# Eliminating kennel odor???



## NYCdoggie (Jul 26, 2003)

Hi everyone,

Our dogs have a generous kennel area (runs the length of the house) that obviously doesn't smell pretty. Six years and four GSDs have left their mark.







We obviously love dogs and the "kennel smell" is something we're used to...but we listed our house on the market two weeks ago and one person complained about the "troubling, foul dog smell." 

Do you have any suggestions and/or know of any products that could eliminate the odor? I've tried bleach, but the effects are temporary and the bleach fumes are, I think, worse than the actual smell.

Thanks for your help.


----------



## littledmc17 (Apr 9, 2008)

try oxyclean


----------



## Chris Wild (Dec 14, 2001)

Oxyclean is definitely worth a shot. Or any of the enzymatic cleaners on the market made just for this sort of thing, like Simple Solution or Nature's Miracle.

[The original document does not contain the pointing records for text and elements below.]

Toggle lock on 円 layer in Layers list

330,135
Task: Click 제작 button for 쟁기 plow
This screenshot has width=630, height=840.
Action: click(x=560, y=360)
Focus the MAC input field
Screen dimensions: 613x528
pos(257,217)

Saturate the area very well, then hose off thoroughly before it dries.


----------



## chevysmom (Feb 15, 2008)

You could try vinegar. There is also this stuff called Castrol Super Clean that cleans really well but I don't know if it would remove the odor. Good luck!


----------



## NYCdoggie (Jul 26, 2003)

Sorry for being MIA. Hectic days.

I just wanted to say THANK YOU SO MUCH for suggesting OxyClean. It was inexpensive and worked like magic. I was truly amazed and will always have some on hand.


----------



## arycrest (Feb 28, 2006)

I know Odo-Ban takes care of old urine odors, but am not sure if it would work outdoors if the area is dirt/grass.


----------



## jinj (Feb 15, 2008)

We use cedar chips in our kennel, maybe put some of those in areas of the home, hidden?


----------



## denwil2007 (Apr 15, 2007)

I would like to know how long the oxyclean lasts. I've been using Odorclean and it only lasts for a few days also. Much more pleasant smell than bleach though.


----------



## NYCdoggie (Jul 26, 2003)

Hello. The OxyClean doesn't last long...two days max in our case (we have two GSDs)...but it's perfect for a quick clean before showings and given the price ($6 - I think), I can afford to use it frequently.


----------



## kaylesraven (Jul 2, 2008)

IMHO, Roccal-D is by far the best deodorizer/disinfectant for kennels, and it smells great. It is terribly expensive (apx $100 a gallon), but it is a concentrate and will last a LOOONG time, especially if you only use once a week or so for deodorizing, or even just before the house is being shown. It is best used with a garden sprayer that attaches to a water hose, with a dilution control so you use it sparingly per label instructions.


----------



## Cooper&me (Dec 18, 2007)

Do not use cedar chips. The dogs may eat them and cedar is toxic.


----------



## pupresq (Dec 2, 2005)

How does the Roccal-D do on soil? I looked it up but all their info was for cleaning hard surfaces and involved rinsing. I've never had this problem before because we have a huge yard but this year we fenced off a small section of yard for the dogs to allow the rest of the grass to recover. We're spreading straw in the doggy play yard, picking up poop as soon as it lands, and changing the straw weekly but it's starting to get a funky smell in spite of all our efforts. 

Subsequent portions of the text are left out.